More on Berries, Antioxidants and Alcohol

Image from Wikimedia Commons; it is freely available under GNU Free Documentation LicenseShelly Batts had the good sense to read the entire article instead of just the abstract. Her analysis in Retrospectacle is, therefore, much more valuable than mine. Turns out the berries are only exposed to the fumes of the tested compounds. Her summary of the article is an easy read, and includes a helpful chart and graph. She says 60% of untreated blackberries rotted, 47% of ethanol-trated blackberries rotted, and only 29% of allyl isothiocyanate-treated blackberries rotted.

What I have not seen is data comparing comparing antioxidant content of fresh berries (control and treated) to the 1 and 2-week old berries. If treatment with volatile compounds actually boosted antioxidant content (rather than simply protecting against decline), then there might be some merit in marinating the berries shortly before eating them. Though, of course, there is little benefit to the humans if they marinate themselves while eating berries.
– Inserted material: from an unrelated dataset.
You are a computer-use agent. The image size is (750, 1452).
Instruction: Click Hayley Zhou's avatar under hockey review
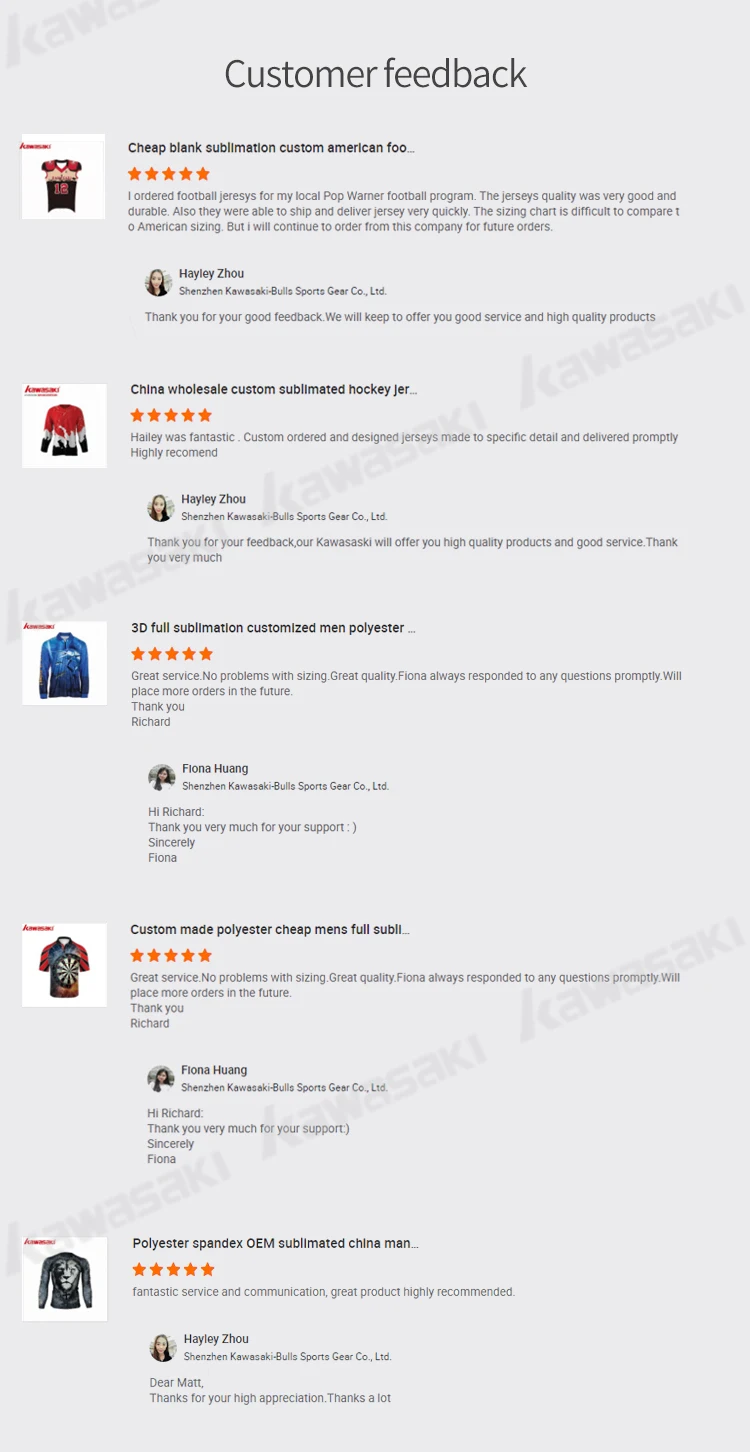click(x=161, y=507)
The purpose of the study was to find ways to increase the shelf-life of berries. I don't really want to eat 2-week-old blackberries, even if less than a third of them are rotten. I prefer to buy them fresh locally or pick my own, and eat them within 3 days. They taste a lot better than berries picked for shipping from thousands of miles a way. Call me old-fashioned, but I prefer food that tastes good. Even if that means I'm restricted to eating it in season.